2)smartphone business is not a formally defined term. Therefore, the statistics from various sources based on that term might cause confusion. Also, the smartphone business overlaps with other businesses such as hand held computer, mp3 players, video camcorders, other small mobile appliances/devices, therefore, any change in those other areas might encroach on the 'dominant player' in the smartphone business (my understanding is phone plus other email/messaging/multimedia capabilities).

"Laggards will be in trouble, as few developers will want to expend precious resources to create software that has limited market potential."
3) This is debatable, because the amount of resource put into software application development on each of the mentioned platforms is different. Each requires different programming languages. In the case of the palm pre, it supports the easier and faster development cycle. Also, the palm pre applications can be developed using tools on various desktop platforms. Lastly, the palm pre can leverage the many existing web applications (front ends) enterprises have. I.e. Porting (to and from the palm pre), as well as developing is easier. Palm pre bodes well against other 'layers' such as yahoo's 'kiosk' or j2me that allows only integration within the sandbox/layer.

4) As suggested earlier, apple's lead is being challenged by new comers. One should look forward, account for forward looking events, such as any unique qualities that the new comers bring to the market, as opposed to clinging to old and lagging stats based on old events and attributes of the competitors.

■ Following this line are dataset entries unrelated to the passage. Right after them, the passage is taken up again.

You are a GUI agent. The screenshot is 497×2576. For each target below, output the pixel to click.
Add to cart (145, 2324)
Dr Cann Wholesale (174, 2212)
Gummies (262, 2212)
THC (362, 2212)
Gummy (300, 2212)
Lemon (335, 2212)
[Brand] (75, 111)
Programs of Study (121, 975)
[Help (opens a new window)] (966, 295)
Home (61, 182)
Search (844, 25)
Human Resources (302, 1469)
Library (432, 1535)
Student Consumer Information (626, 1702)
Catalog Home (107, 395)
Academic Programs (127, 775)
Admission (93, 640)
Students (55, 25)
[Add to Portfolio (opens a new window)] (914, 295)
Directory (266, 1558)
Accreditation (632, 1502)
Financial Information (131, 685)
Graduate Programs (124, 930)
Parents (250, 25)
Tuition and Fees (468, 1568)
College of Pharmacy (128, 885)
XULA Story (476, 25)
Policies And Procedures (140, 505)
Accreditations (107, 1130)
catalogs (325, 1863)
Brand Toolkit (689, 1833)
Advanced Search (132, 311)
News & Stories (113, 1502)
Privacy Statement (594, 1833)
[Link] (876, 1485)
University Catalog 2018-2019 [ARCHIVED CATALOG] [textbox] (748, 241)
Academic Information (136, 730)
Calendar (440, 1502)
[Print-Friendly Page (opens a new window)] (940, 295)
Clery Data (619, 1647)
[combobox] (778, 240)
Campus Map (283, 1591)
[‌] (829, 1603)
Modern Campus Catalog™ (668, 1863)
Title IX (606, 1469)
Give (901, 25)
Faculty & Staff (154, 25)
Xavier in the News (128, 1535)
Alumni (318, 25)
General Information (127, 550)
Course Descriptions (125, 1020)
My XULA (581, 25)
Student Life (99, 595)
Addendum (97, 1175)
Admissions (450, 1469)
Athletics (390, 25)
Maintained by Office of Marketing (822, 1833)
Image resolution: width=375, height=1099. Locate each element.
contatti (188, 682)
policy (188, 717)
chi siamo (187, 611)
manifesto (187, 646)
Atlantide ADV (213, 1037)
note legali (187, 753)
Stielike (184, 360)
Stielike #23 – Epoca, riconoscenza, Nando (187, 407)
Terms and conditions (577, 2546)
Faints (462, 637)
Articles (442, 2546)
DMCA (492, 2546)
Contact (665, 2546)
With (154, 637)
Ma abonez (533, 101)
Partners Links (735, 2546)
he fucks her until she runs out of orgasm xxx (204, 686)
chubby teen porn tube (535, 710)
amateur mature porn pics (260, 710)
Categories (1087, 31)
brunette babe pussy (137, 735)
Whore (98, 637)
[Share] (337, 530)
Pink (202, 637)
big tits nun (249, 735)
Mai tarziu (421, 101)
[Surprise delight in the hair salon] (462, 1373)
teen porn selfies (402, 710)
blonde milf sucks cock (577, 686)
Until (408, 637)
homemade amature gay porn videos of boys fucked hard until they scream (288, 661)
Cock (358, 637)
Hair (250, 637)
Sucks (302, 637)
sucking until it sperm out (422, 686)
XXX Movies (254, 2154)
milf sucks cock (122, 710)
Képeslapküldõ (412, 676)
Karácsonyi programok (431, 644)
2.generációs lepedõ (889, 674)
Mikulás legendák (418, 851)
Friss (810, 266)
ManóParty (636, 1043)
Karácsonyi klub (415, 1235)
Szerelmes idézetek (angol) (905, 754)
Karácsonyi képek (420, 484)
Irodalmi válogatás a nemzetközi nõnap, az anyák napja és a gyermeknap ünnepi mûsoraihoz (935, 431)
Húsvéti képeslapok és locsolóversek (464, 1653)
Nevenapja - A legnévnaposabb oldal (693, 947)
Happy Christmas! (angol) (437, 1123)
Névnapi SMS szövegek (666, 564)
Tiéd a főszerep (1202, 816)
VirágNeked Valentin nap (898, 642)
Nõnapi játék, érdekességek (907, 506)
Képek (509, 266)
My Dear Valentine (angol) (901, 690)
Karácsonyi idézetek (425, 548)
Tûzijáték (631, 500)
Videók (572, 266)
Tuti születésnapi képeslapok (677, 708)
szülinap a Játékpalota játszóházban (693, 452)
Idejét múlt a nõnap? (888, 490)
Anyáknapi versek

"phenomenon affected Apple in the late 1980s and early 1990s"
5) The smartphone industry is not necessariliy going to repeat the development of the desktop industry. 5a) They are both computers, but there are differences such as mobility, and hardware 'accessories' or components such as gps/sensors/touchscreen, all of which affect the buyers' decision when they consider the pool of alternatives. Buyers will base their buying decision on the unique features of the whole of smartphone as a mobile platform, which includes hardware features, software, design, and network. 5b) Also since the Mac/PC world of the 80s-90s, lots of other events have happened, connectivity is more pervasuive especially on mobile devices (see RIMM's Q1F2010 Q&A also).